# AI-Based Evaluation of NFL Pass Defenders
 ***NOTE: To comply with competition rules, this report was condensed to 2,000 words and 7 visualizations. Some pertinent information regarding additional technical details, discussions, and player evaluations were cut from this condensed version. See our [full report](https://www.kaggle.com/chipkajb/ai-based-evaluation-of-nfl-pass-defenders-full) for the additional information. Also, see our [GitHub repo](https://github.com/chipkajb/nfl_big_data_bowl_2021) to access the code used in our analysis.***

In [None]:
import os, sys
sys.path.append('../usr/lib/visualization')
from visualization import *

# 1. Summary

This report presents a novel approach to evaluating NFL pass defenders by leveraging AI-based techniques. Current evaluation techniques fail to take many aspects of pass defense into account. Our evaluation methodology seeks to resolve this difficulty by taking all relevant skills into consideration, including tracking, pass breakup, true coverage, shutdown, takeaway, and playmaking abilities.

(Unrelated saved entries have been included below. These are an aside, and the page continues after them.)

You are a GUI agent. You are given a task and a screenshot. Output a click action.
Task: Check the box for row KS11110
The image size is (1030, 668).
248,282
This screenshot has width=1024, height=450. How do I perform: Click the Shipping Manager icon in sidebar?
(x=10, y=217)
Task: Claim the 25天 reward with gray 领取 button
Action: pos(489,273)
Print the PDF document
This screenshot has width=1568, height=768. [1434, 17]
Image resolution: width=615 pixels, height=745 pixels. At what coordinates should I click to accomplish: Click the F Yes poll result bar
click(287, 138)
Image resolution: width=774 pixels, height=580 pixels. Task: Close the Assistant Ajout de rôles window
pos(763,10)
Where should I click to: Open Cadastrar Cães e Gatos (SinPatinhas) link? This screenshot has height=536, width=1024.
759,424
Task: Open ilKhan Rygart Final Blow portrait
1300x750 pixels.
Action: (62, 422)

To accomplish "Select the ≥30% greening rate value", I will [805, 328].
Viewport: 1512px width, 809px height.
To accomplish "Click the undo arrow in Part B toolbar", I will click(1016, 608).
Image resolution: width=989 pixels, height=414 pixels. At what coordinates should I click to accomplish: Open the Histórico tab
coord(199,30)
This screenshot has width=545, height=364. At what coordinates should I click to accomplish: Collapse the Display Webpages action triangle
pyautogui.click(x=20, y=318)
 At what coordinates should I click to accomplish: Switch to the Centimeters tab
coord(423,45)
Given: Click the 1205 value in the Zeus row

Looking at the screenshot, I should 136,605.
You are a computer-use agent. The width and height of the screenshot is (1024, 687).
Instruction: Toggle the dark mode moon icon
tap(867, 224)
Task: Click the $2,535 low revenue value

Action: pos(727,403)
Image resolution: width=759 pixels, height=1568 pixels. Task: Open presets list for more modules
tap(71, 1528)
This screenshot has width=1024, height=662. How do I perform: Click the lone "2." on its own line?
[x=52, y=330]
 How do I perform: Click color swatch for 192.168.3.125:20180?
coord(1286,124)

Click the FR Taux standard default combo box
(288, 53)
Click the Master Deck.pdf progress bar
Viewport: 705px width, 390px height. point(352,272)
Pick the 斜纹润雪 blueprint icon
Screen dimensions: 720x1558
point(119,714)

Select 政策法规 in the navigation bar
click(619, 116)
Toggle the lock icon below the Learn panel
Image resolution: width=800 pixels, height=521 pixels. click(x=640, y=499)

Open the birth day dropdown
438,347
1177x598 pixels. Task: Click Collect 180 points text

We design and train a deep neural network using player tracking data to estimate pass completion probability. We develop three new advanced metrics using our AI model to more accurately evaluate a player's pass coverage ability. Using these three metrics, as well as three other existing metrics, we evaluate all pass defenders in the 2018 NFL regular season. Finally, we discuss possible applications of our work.

# 2. Motivation

The game of football presents a unique difficulty to accurately quantify a player's contribution to their team's overall success. For instance, the play shown below demonstrates the elite quickness and agility of Darius Slay. However, on the score sheet, this play is simply marked as an incompletion. The difficulty of the play, or the raw ability required to make the play, is never quantified.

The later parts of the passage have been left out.